By apportioning memory in 4-kbyte chunks, a paged scheme's higher granularity limits the size of potential dead spaces in memory and results in higher utilization of this valuable resource.
Not only do Unix systems protect and make efficient use of system memory, they allocate and recover memory from applications more reliably, limiting and in some cases eliminating the memory leaks that limit the up-time of many desktop systems.
Unix implements a hierarchical process creation model, wherein new processes are created as clones or children of existing processes. This cloning, or forking, allows running programs to scale to meet loading needs and is the method by which the OS runs new programs.
To ensure system integrity, Unix forking provides some checks and balances on pro-cess creation and deletion.
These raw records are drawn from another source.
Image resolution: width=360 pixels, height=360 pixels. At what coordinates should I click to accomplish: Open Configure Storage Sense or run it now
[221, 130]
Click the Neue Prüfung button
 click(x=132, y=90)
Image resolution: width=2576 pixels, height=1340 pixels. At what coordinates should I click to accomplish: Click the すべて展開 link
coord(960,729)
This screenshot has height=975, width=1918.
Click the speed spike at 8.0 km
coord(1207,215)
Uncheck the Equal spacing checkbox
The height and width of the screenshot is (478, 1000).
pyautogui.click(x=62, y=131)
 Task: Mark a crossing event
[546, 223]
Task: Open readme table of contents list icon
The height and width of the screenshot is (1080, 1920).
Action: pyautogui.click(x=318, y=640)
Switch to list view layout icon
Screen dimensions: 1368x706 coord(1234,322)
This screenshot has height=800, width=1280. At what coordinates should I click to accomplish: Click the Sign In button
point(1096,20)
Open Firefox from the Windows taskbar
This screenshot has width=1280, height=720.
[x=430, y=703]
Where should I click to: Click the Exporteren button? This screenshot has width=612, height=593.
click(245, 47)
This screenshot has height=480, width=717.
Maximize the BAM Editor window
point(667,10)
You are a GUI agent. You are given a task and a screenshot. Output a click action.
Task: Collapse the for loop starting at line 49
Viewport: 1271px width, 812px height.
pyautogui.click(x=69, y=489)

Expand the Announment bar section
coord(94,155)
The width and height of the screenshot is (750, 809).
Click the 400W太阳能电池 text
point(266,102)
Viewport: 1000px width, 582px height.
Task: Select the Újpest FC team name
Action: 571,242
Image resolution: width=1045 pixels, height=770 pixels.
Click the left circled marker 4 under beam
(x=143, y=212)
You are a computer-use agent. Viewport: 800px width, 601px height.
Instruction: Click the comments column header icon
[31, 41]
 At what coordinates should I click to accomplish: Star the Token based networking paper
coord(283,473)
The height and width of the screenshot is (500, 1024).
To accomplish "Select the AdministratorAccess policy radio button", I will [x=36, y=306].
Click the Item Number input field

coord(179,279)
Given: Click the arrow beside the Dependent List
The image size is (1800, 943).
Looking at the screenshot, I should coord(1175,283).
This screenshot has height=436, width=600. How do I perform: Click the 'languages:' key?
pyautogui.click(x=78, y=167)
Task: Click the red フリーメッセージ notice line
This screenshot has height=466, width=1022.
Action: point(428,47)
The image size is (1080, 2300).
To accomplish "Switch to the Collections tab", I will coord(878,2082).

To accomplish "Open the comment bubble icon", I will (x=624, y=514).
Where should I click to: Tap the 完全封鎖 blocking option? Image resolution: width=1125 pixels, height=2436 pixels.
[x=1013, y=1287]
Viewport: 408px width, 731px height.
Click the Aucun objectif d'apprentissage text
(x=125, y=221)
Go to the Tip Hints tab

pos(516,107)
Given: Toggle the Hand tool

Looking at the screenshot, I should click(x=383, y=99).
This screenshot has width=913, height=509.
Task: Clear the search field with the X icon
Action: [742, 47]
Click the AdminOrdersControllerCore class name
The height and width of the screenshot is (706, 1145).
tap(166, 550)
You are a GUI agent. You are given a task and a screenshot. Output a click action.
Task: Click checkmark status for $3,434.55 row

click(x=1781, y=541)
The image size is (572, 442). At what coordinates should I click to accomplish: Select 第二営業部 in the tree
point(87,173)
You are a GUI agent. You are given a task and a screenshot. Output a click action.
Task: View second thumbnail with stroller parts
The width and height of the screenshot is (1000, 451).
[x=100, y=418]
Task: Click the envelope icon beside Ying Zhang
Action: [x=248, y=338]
When a new process is created, its parent, either another application or the system itself, can keep tabs on the new entity, checking on its status and health. Should the child process terminate prematurely, the parent is signaled and can spawn another copy in its place. Should the child process hang or become unstable, the parent can forcibly terminate the errant program and proceed as required.
In any case, when a program terminates, its memory and other system objects (open files, queues, etc.) are recovered by the OS, enhancing uptime by conserving resources.
Some Unix implementations, including Linux, extend this dynamic model to overall configuration, allowing for not only the termination and restarting of user-level applications, but also the dynamic installation and removal of operating system kernel modules and device drivers, all without rebooting.
This neat division of programs into restartable processes gives rise to a very modular style of software design. While object-oriented programming preaches aggressive code reuse, Unix systems have been practicing it through the development and use of small, well-understood, reliable, single-purpose program modules. These modules run at a process level and can be plugged together with standard interprocess communication mechanisms, like pipes and queues.
To foster interoperability among these modules and to make modular programming easier, Unix implementations have come to rely upon standard application programming interfaces (APIs). These APIs are embodied in the popular System V and Berkeley versions, codified by the Posix (IEEE 1003) family of standards, and readily found in proprietary and open-source Unix systems like Linux.
Traditional fault-tolerant (2N and 3N) systems employ passive redundant components to ensure extended up-time (availability): Multiple CPUs run the same code, operating in lock-step, such that should any one of the redundant systems fail, at least one backup is ready to takes its place, almost instantaneously. While offering fault resistance, these systems have the disadvantages of being expensive and slow, with limited or no upgrade paths due to special-purpose hardware.
They also underutilize the available hardware since redundant components only replicate their counterparts. Moreover, such systems generally limit their scope of fault isolation, regardless of whether the fault lies in hardware or software, to the granularity of the entire machine.
Instead of duplicating identical resources (2N/3N) to improve availability, enhanced up-time (MTBF) and reduced time-to-repair can be achieved through distributing functionality across a network of heterogeneous CPUs. Spare hardware, and indeed spare software, can reside locally, within the bounds of a single system, or on multiple systems in a network (N+1 or N+M redundancy).
As failures are detected, failover policies can dictate the restart/ reinstall of an application or driver wherever in the distributed system known-functional hardware and software resources reside.
Resource utilization and available bandwidth are higher in such a system, because spares, rather than running idle, can operate at 50 percent or greater utilization at all times.